**WORK REQUIRED:** Could you reproduce the data below word for word, starting at the line that contains "The image size" and ending at the line that contains "(526, 1024).", without the pictures?

**DATA EXTRACT:**
..............................
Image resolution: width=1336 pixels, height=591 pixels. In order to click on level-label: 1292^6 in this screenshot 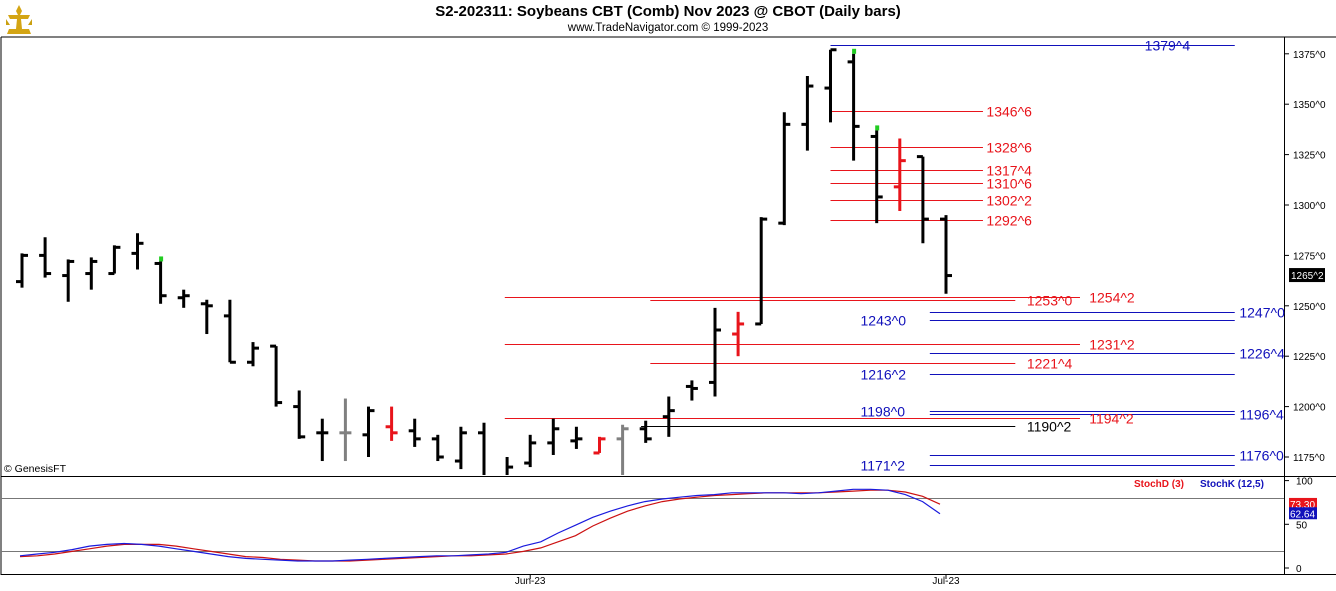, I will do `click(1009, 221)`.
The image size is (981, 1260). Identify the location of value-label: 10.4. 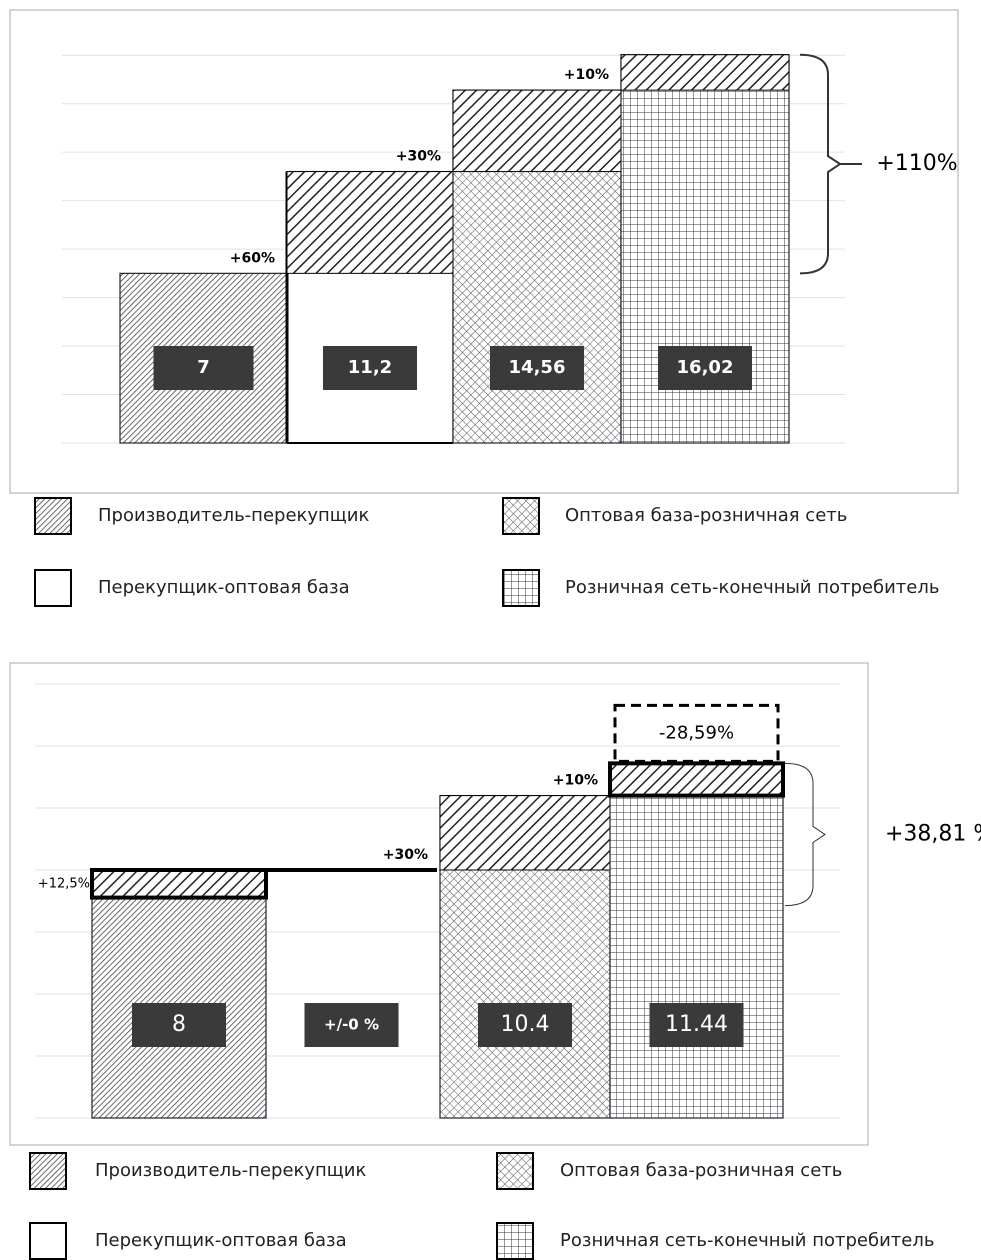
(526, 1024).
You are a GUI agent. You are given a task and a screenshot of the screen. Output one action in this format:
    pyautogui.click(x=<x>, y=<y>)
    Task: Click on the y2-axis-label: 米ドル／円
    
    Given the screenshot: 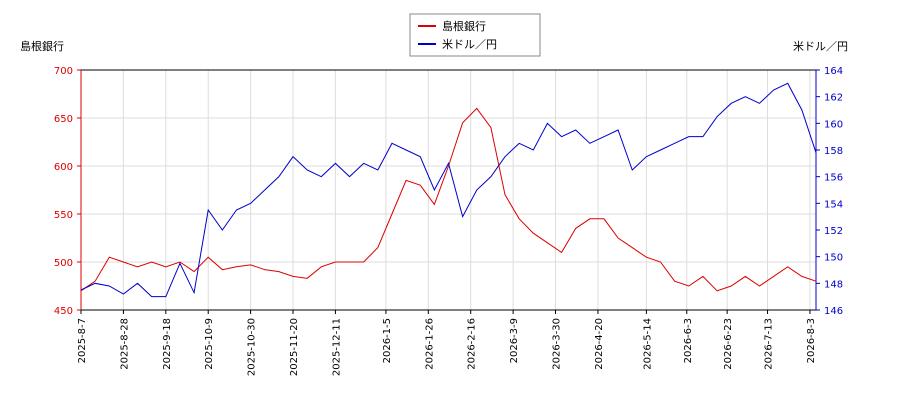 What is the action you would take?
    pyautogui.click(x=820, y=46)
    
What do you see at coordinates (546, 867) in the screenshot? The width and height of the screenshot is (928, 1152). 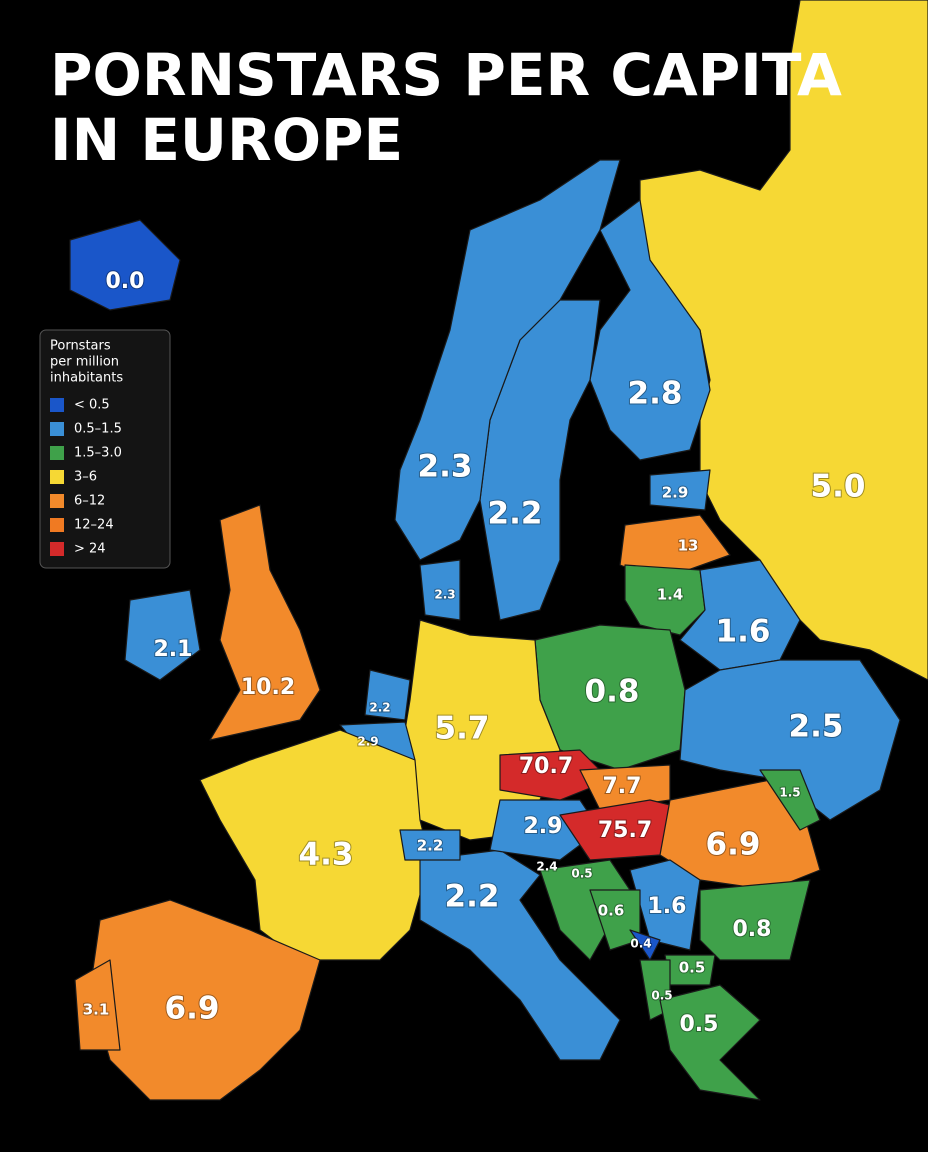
..............................
**ANSWER SPACE:**
The image size is (981, 1260). Identify the location of value-label: 10.4. 
(526, 1024).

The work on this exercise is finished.